# no more broken lily pipes!



## Alastair (10 May 2013)

I was having a nosey through the tmc aqua gro range catalogue and came across their range of acrylic lily pipes. Ive never seen anywhere else manufacture these and thought it would be good to post a link  

Page 13 - Aquagro

Worth it for those who have broken a few sets before now


----------



## Iain Sutherland (10 May 2013)

Alastair said:


> Worth it for those who have broken a few sets before now


thats a big market  

nice link al, about time someone did this.


----------



## Aquadream (10 May 2013)

You can get them on EBay.
 Aquarium Lily Pipe water surface skimmer remove oil film planted tank 16/22mm | eBay


----------



## biffster (10 May 2013)

just been on to my stockist to see if he can get his hands on one 
of these for me


----------



## clonitza (10 May 2013)

Got two sets only for the clear skimmer, they are made of two pieces glued together and tend to leak after awhile.  They are also more fragile than the glass ones.


----------



## plantbrain (10 May 2013)

Stainless steel folks, that's the way to go.
Or built in overflow Returns.


----------



## Alastair (10 May 2013)

clonitza said:
			
		

> Got two sets only for the clear skimmer, they are made of two pieces glued together and tend to leak after awhile.  They are also more fragile than the glass ones.



Are you referring to the ebay ones or tmc


----------



## ghostsword (10 May 2013)

I also like the stainless steel pipes.. easy to make, easy to use..

Just would like to have a way to change the shape of the output, maybe get one one that can clip on in the the steel pipe, and that can be made of anything ..


----------



## kirk (10 May 2013)

Am I right in saying that stainless kills bacteria?  Just woundered as I've seen those soap free stones supposed to kill germs.  perhaps I'm being an idiot but the ones I saw were stainless.


----------



## biffster (10 May 2013)

stainless steel kills odours like garlic and onions a steel soap is what you are on about


----------



## oscarsi001 (11 May 2013)

i got myself a set of theses off of ebay. on one level i love it but on another level it can be quite tricky to get the height of the inlet right so as to draw just enough surface water in without pulling air down into the filter too, plus it's not possible to turn the direction of  the outlet lilly at all . That having been said, i am using the inlet but  using it conventionally mostly and once a day skimming the surface film off . i liked the look of the steel piping but it seemed reeeeally epensive ......

**Prompt:**
Resume the forum thread about lily pipes, picking up right after its last post. The lines that come next have nothing to do with the lily pipe thread.

**Source material:**
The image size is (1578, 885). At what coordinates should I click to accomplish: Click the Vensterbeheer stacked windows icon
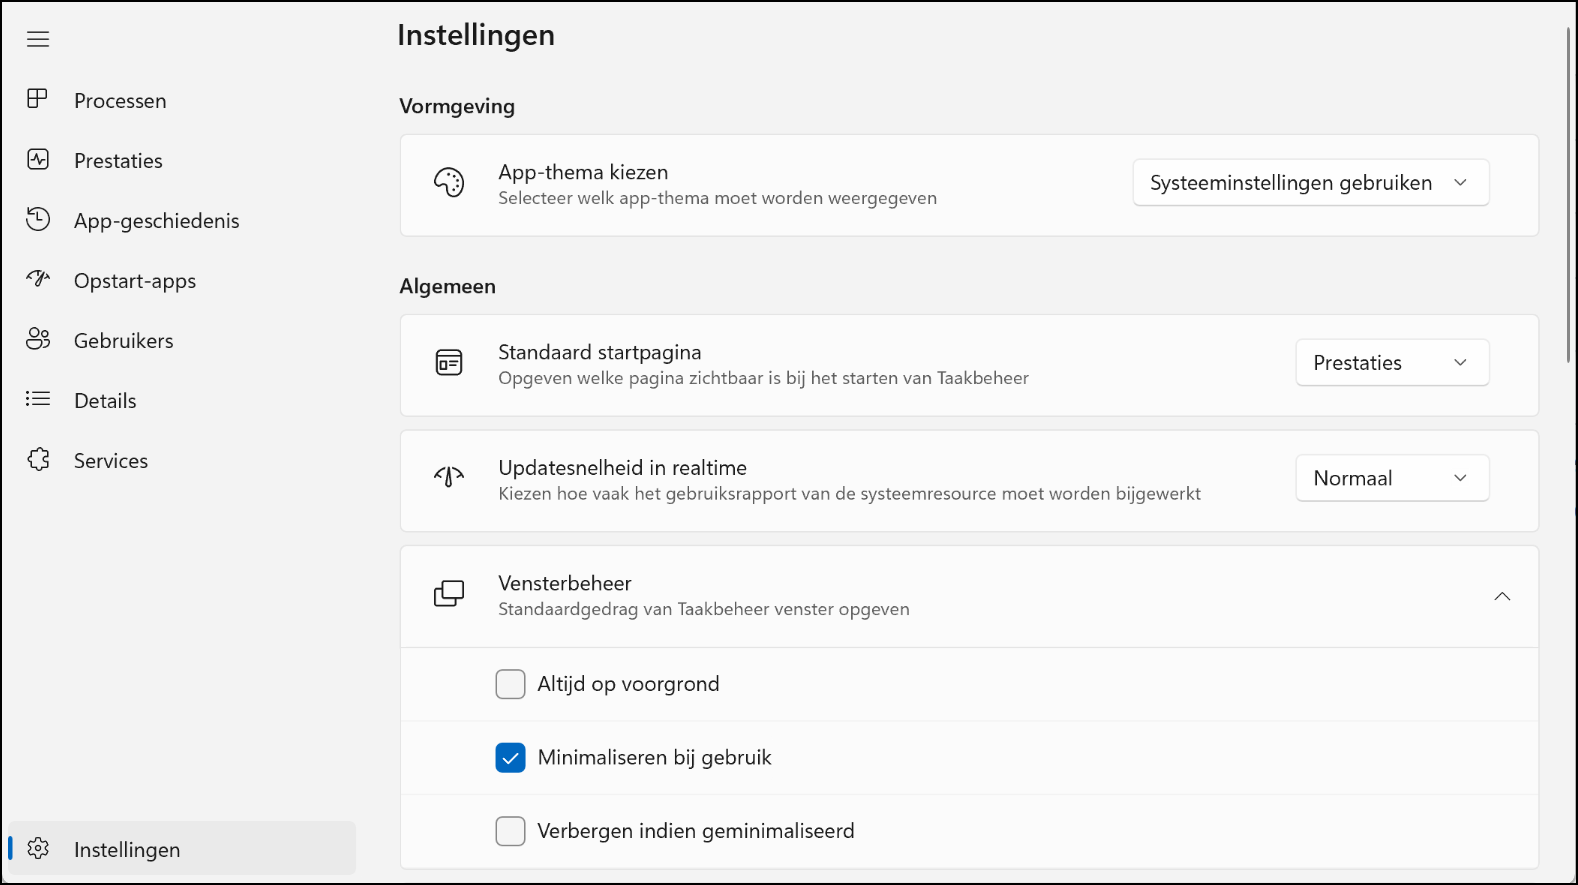pos(449,594)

**Task output:**
----------



## Mitch (11 May 2013)

Tmc dont make the acrylic pipes. I have been phoning them from work since xmas about them. At first they said they were just playing with prototypes later they decided there wasnt really a market for them.

Shame as they would of come in a nice case with a special set of cleaning brushes included prices were reasonable as well. Iirc 60quid 12mm 80quid 16mm 

Alas it is not to be i did say that this was ddissapointing to tmc lol


----------



## Henry (11 May 2013)

It seems a bit of a no-brainer to make them out of acrylic. Maybe they know that sales would fall if the stuff they sold was much less likely to break?

(Sorry, been reading conspiracy theories )


----------



## Andy Thurston (11 May 2013)

Are these any good stainless ones are hard to find

Aquarium Stainless Steel 17MM Inflow & Outflow Pipes DC09-01 [A08021] - $92.10 : Aquarium HK


----------



## LondonDragon (11 May 2013)

Big clown said:


> Are these any good stainless ones are hard to find
> Aquarium Stainless Steel 17MM Inflow & Outflow Pipes DC09-01 [A08021] - $92.10 : Aquarium HK


Just contact our sponsor FWS that they stock stainless steel pipes, have a look at this journal: The new NA big boy... | UK Aquatic Plant Society


----------



## Alastair (12 May 2013)

Mitch said:


> Tmc dont make the acrylic pipes. I have been phoning them from work since xmas about them. At first they said they were just playing with prototypes later they decided there wasnt really a market for them.
> 
> Shame as they would of come in a nice case with a special set of cleaning brushes included prices were reasonable as well. Iirc 60quid 12mm 80quid 16mm
> 
> Alas it is not to be i did say that this was ddissapointing to tmc lol



Wonder why youve been told that as the gent from my local fish shop who gets me all my tmc stuff said he can pick a set up from tmc direct anytime 

Sent from my GT-I9305 using Tapatalk 2


----------



## Henry (12 May 2013)

Slightly off topic, but is TMC's base in Manchester open to the public? What with travelling to uni in Salford every day, I'm thinking an aquatically motivated detour might be in order.


----------



## LondonDragon (12 May 2013)

Have a look at this post for some acrylic lily pipes!! Mine & A Mates | UK Aquatic Plant Society

But check Mikes comments below!


----------



## clonitza (13 May 2013)

Alastair is the same one just without the aquagro sticker. 
As Mike said in the other topic they tend to break easily or leak, a couple of guys here in my country confirmed this also, such pity since the skimmer design is great.


----------



## Alastair (13 May 2013)

clonitza said:


> Alastair is the same one just without the aquagro sticker.
> As Mike said in the other topic they tend to break easily or leak, a couple of guys here in my country confirmed this also, such pity since the skimmer design is great.



Ahh shame

Sent from my GT-I9305 using Tapatalk 2


----------



## Mitch (13 May 2013)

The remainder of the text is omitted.